Il terzo socio minoritario ha deciso (i) di impugnare la delibera con la quale era stata abolita la clausola di prelazione, in quanto riteneva che lo scopo dei soci di maggioranza, quando fu assunta la delibera impugnata, era proprio quello di emarginarlo, in quanto socio di minoranza, mediante il trasferimento delle quote soprammenzionato, e (ii) di chiedere che fosse dichiarata inefficace il trasferimento di quote operato.

La delibera assembleare impugnata è stata invalidata dal Tribunale di prime cure, in quanto viziata da abuso del voto di maggioranza, ma il Tribunale ha rigettato la domanda di declaratoria dell’inefficacia del negozio di trasferimento delle quote sociali.

La S.r.l. ha proposto appello avverso la decisione in questione, appello che è stato poi accolto dalla Corte territoriale, la quale ha rilevato che la delibera impugnata era stata approvata all’unanimità (anche con il voto favorevole del socio “minoritario”) e evidenziato che tal socio, già in minoranza, sarebbe rimasto tale anche se la clausola di prelazione non fosse stata abolita, indicando che non era stata dimostrata la sussistenza dell’interesse personale del socio cedente e del socio cessionario all’adozione della delibera, né che la delibera fosse dannosa per la società.

Avverso tale decisione il socio minoritario ha proposto ricorso in cassazione, in particolare, lamentando la violazione o falsa applicazione, a fronte del mancato esame di fatti decisivi, rilevanti in base agli artt. 2479, comma 2, n. 4, 2479-ter, 1175, 1375 e 2697 c.c., in quanto idonei a dimostrare l’interesse ad emarginare definitivamente dalla compagine sociale il socio di minoranza, senza consentirgli di aumentare la consistenza della propria partecipazione al capitale sociale con l’acquisto di una percentuale della quota del socio venditore.
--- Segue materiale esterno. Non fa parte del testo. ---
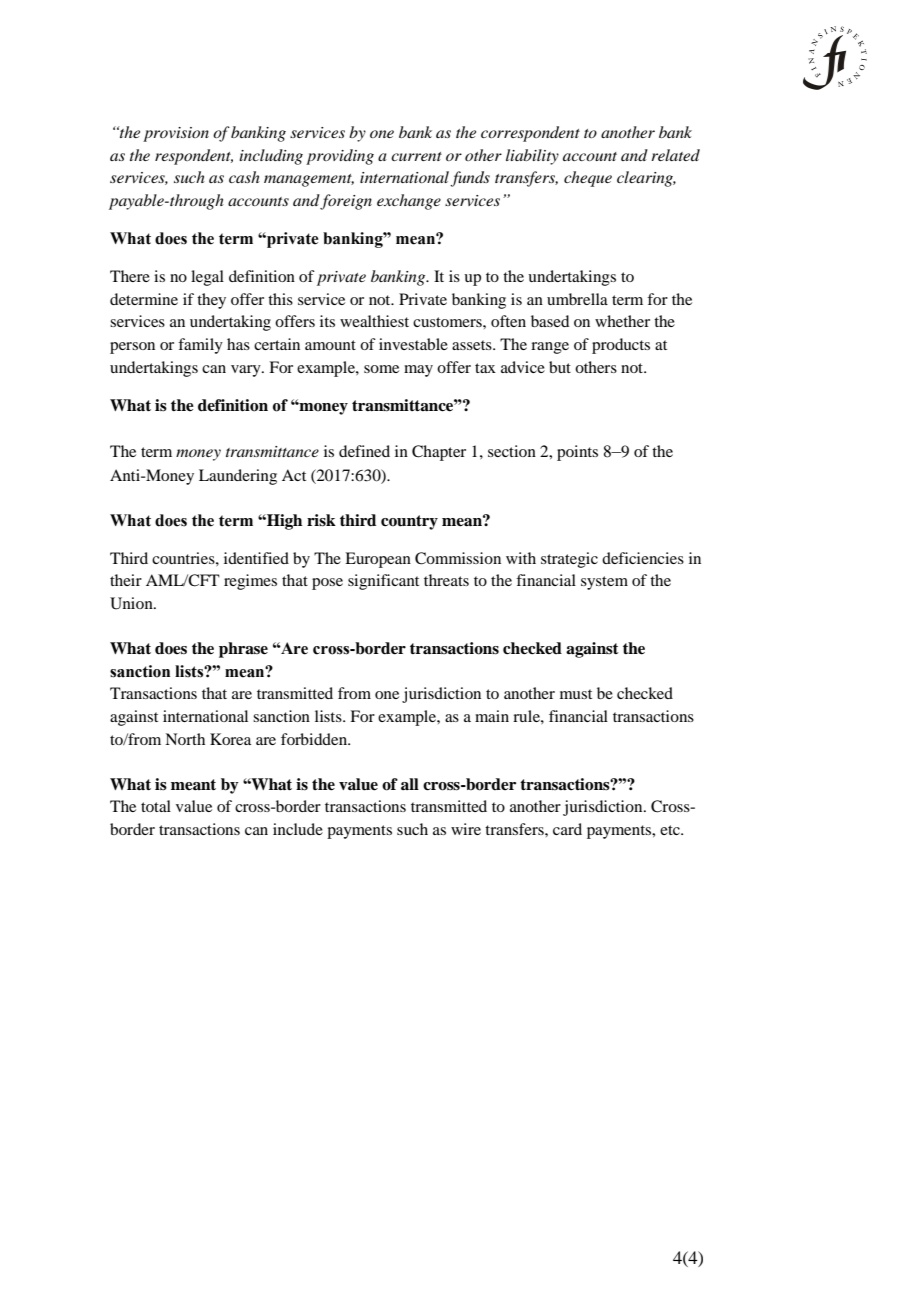 The height and width of the screenshot is (1308, 924). I want to click on cheque, so click(588, 179).
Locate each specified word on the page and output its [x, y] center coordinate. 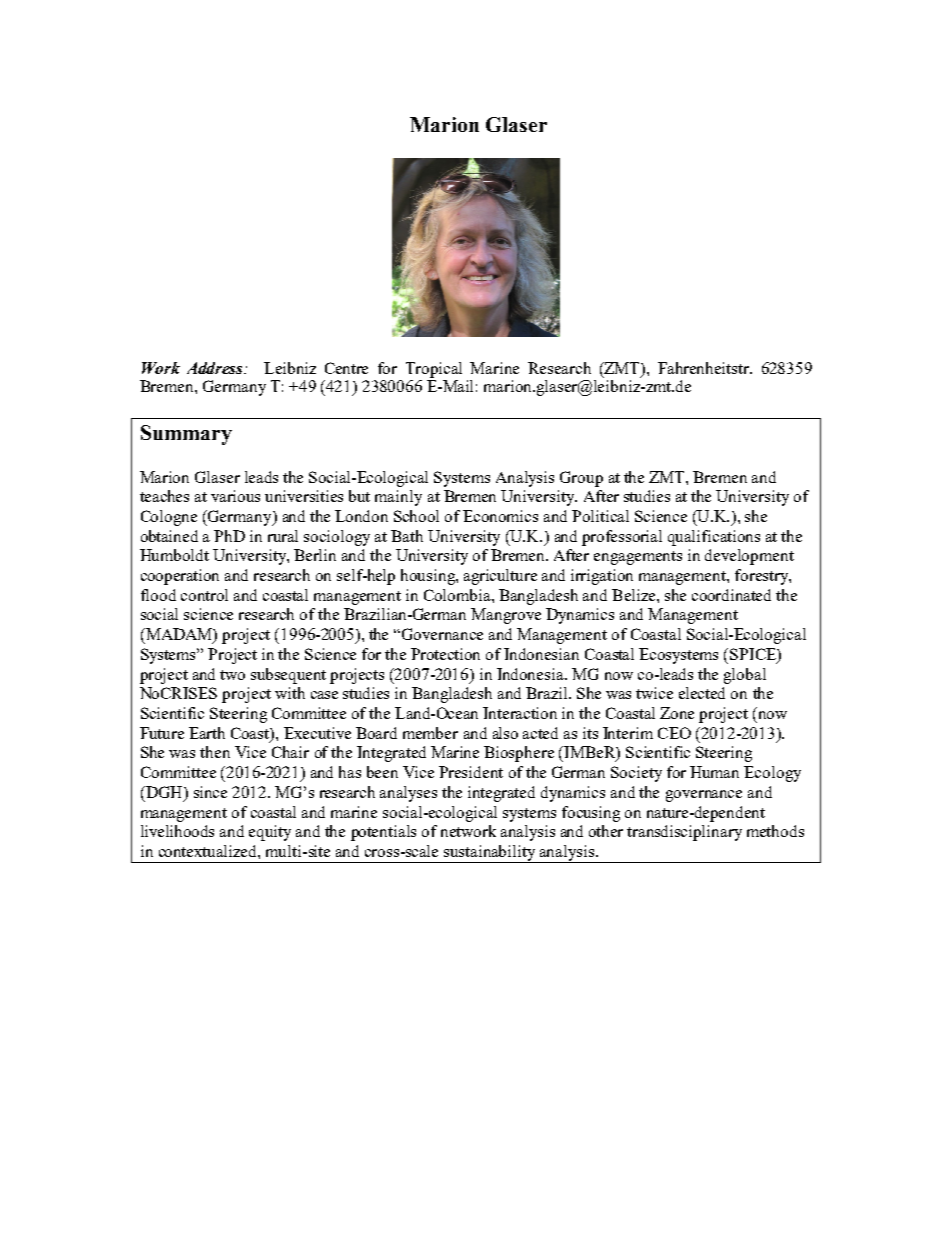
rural [283, 536]
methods [775, 831]
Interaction [520, 713]
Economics [500, 516]
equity [270, 833]
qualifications [714, 538]
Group [581, 479]
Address [216, 368]
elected [702, 693]
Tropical [434, 370]
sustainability [490, 854]
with [290, 693]
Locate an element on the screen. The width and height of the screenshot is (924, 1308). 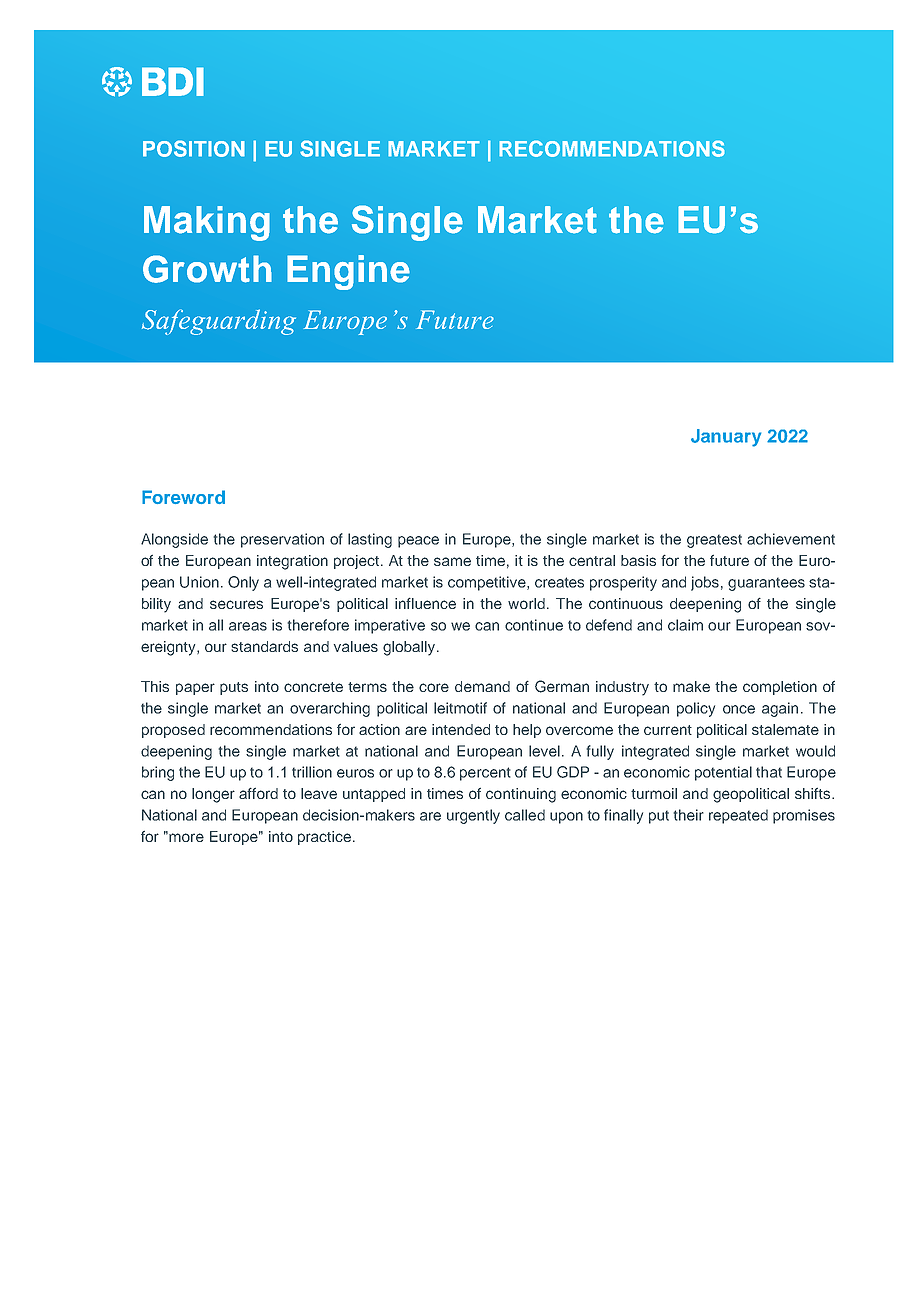
longer is located at coordinates (213, 795).
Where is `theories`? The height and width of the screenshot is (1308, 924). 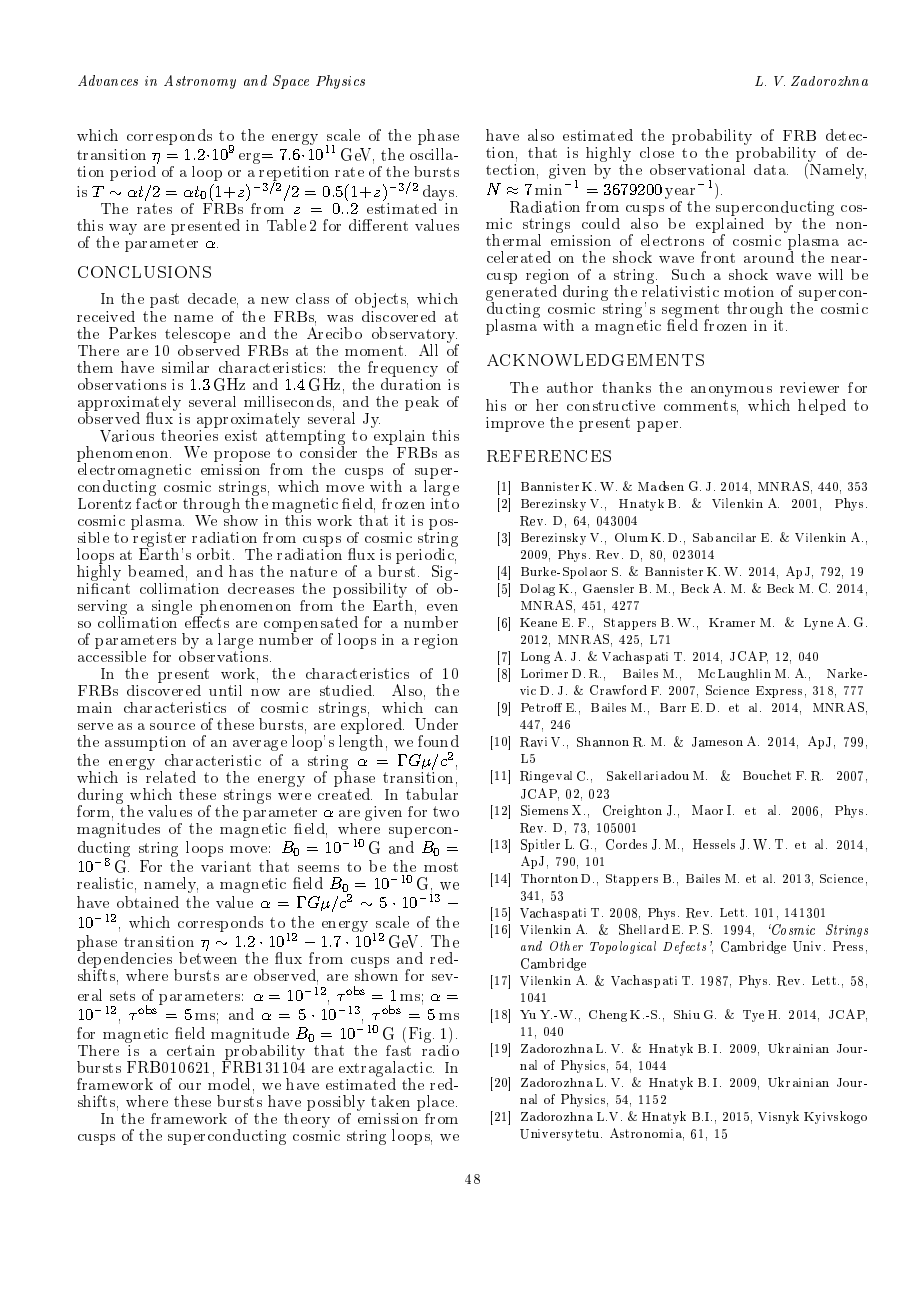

I fatti decisivi in questione, erano secondo il socio minoritario, nelle conseguenze derivanti dalla delibera di abolizione della clausola statutaria di prelazione interna.

La Suprema Corte ha ritenuto di accogliere il ricorso del socio minoritario ricordando che sussiste abuso di maggioranza, con chiare conseguenze sull’annullabilità della delibera con la quale esso si è espresso, ogni volta che il voto dei soci di maggioranza non è giustificato da un interesse della società, bensì persegue un interesse personale contrario a quello sociale, oppure se sia intenzionalmente volto a provocare la lesione dei diritti di partecipazione e degli altri diritti patrimoniali spettanti ai soci di minoranza che possono esercitare singolarmente (Cass. n. 27387/05; Cass. n. 15942/07; Cass. n. 15950/07; Cass. n. 23823/07; Cass. n. 20625/20; Sez. Un. n. 2767/23).

Orbene, nel caso di specie, la Corte, accogliendo il ricorso, ha considerato che il giudice chiamato a verificare la sussistenza di una condotta abusiva avrebbe dovuto verificare se l’eliminazione della clausola di prelazione interna fosse stata deliberata a ridosso della vendita di parte della quota di un socio ad un altro, in modo che restasse solo un socio di minoranza, e se tale eliminazione fosse volta a impedire l’esercizio del diritto di prelazione, impedendo al socio di interferire con la vendita delle quote ad altro socio.